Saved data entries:
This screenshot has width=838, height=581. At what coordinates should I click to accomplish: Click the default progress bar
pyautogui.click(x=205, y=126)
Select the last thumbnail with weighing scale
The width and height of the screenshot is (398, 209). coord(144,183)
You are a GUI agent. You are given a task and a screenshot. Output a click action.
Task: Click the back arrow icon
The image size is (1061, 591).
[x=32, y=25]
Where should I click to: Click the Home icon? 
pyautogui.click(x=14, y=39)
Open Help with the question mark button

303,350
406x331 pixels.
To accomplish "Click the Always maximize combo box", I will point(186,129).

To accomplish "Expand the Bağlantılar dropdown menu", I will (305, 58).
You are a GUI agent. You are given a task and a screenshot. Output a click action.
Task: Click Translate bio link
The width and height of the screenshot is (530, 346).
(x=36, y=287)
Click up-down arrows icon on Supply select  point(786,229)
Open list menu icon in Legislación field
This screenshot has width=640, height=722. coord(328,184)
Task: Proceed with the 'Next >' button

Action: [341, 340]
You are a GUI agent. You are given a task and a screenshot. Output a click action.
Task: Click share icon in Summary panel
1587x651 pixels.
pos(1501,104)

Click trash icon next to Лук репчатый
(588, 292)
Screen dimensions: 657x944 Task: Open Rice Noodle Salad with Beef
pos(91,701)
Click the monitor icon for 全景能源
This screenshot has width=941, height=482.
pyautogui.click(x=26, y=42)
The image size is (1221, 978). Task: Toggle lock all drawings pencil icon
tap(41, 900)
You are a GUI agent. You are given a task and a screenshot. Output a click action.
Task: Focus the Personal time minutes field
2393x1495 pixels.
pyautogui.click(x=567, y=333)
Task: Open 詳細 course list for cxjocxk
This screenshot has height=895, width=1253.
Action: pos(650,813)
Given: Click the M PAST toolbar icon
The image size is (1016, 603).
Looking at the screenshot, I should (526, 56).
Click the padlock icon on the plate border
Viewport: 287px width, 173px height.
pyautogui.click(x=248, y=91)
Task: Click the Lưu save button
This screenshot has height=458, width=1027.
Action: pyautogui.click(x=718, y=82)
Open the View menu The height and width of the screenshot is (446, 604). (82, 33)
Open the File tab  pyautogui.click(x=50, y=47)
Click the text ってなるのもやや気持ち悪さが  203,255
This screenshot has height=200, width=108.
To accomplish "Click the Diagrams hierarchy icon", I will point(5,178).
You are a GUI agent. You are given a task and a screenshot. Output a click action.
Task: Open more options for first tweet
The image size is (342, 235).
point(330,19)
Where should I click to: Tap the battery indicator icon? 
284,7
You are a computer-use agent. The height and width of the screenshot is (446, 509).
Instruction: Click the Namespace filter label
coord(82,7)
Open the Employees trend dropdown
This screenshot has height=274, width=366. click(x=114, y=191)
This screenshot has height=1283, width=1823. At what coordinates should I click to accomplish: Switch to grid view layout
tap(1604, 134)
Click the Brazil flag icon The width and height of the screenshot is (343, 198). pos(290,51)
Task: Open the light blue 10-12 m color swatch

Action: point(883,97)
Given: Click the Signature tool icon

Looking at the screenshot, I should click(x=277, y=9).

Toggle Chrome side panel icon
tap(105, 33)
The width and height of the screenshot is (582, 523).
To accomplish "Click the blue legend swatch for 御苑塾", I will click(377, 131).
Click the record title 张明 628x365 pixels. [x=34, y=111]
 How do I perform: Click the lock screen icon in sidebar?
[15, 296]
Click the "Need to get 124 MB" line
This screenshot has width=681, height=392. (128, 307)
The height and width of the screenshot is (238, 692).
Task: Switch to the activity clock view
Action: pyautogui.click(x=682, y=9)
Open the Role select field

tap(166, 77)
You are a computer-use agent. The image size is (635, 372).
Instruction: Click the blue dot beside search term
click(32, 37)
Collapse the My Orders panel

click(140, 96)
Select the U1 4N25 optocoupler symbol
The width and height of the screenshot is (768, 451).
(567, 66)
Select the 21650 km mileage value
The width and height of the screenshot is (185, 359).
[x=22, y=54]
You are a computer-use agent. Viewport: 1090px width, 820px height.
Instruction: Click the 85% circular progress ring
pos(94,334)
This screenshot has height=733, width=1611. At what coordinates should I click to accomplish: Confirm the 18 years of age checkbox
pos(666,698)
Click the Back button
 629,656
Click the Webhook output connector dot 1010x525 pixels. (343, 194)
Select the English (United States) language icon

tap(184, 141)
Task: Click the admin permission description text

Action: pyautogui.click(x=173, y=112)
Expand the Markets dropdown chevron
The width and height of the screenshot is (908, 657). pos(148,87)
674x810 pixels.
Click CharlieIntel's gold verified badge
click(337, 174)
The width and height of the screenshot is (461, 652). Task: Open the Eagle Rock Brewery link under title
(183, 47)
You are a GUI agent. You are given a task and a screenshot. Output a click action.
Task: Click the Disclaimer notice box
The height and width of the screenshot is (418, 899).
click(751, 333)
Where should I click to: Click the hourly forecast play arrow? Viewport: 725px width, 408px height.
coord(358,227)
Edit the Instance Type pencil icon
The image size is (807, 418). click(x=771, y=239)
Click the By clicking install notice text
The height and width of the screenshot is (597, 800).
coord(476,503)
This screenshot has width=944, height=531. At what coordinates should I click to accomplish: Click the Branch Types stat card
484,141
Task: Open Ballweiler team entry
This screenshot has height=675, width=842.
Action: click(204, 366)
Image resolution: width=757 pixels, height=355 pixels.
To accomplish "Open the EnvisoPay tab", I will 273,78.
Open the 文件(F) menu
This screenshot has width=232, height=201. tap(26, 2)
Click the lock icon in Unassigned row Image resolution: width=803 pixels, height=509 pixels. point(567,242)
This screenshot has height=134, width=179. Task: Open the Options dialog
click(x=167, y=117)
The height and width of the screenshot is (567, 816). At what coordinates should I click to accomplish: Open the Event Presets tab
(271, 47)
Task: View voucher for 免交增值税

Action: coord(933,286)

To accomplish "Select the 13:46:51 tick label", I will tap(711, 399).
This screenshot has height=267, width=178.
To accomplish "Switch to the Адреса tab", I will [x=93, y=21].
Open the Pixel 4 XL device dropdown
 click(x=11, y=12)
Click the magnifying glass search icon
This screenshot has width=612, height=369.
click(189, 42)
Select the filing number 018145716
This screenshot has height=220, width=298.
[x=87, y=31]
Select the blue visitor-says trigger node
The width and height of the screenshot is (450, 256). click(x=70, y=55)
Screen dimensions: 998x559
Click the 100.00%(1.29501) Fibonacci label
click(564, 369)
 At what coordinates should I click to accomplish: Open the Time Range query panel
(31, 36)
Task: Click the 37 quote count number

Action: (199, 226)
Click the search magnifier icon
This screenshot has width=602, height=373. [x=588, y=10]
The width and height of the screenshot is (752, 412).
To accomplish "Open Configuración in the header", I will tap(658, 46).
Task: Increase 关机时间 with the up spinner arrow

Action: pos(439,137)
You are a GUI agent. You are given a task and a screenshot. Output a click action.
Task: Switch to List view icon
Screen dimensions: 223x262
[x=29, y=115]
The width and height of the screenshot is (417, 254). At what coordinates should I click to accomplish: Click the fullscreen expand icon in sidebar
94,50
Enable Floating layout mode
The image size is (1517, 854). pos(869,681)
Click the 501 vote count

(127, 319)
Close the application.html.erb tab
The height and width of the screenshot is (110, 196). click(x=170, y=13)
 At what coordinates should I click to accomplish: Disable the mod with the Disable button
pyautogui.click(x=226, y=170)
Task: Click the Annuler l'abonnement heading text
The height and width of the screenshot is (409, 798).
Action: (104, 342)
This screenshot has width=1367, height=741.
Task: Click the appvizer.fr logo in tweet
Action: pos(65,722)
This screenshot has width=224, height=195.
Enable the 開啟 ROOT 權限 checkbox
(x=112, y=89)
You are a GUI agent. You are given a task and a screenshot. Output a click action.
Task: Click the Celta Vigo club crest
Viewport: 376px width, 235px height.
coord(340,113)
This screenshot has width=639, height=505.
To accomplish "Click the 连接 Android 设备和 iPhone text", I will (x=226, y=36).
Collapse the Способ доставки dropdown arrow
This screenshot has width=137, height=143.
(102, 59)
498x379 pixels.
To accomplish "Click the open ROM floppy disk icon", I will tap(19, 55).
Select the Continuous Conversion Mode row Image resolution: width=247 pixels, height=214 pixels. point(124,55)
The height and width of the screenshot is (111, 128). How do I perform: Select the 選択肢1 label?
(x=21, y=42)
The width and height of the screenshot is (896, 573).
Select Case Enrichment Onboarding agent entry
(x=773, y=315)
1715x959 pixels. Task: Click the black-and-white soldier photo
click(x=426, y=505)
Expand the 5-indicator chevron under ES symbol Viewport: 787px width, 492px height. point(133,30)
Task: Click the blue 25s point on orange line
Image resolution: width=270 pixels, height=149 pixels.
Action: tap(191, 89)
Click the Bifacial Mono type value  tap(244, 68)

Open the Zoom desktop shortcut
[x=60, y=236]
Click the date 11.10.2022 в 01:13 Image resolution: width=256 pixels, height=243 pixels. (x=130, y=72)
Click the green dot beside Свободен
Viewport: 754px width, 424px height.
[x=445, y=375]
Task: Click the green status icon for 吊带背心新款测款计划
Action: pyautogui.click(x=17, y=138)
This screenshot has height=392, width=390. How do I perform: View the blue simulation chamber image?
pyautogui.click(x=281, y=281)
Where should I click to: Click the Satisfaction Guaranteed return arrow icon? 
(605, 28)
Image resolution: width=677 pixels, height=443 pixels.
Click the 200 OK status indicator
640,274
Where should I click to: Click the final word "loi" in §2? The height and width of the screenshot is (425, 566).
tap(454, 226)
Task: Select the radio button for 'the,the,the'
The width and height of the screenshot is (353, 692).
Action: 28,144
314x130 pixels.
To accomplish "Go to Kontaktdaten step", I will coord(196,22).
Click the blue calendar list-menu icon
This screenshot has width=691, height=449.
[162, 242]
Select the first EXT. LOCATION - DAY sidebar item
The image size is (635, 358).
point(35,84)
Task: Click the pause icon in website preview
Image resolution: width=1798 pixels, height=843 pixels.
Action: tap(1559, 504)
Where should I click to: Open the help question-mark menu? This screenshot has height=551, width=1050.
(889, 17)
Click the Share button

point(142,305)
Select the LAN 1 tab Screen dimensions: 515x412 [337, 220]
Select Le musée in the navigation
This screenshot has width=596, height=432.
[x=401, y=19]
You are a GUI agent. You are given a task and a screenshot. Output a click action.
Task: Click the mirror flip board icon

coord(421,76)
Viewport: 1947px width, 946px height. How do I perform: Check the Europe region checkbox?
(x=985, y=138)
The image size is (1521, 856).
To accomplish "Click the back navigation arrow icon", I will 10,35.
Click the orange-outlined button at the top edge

### Task description
Go line by line through the data above and report each one that holds the string "notice".

### Answer to this task
Task: Click the Disclaimer notice box
Click the By clicking install notice text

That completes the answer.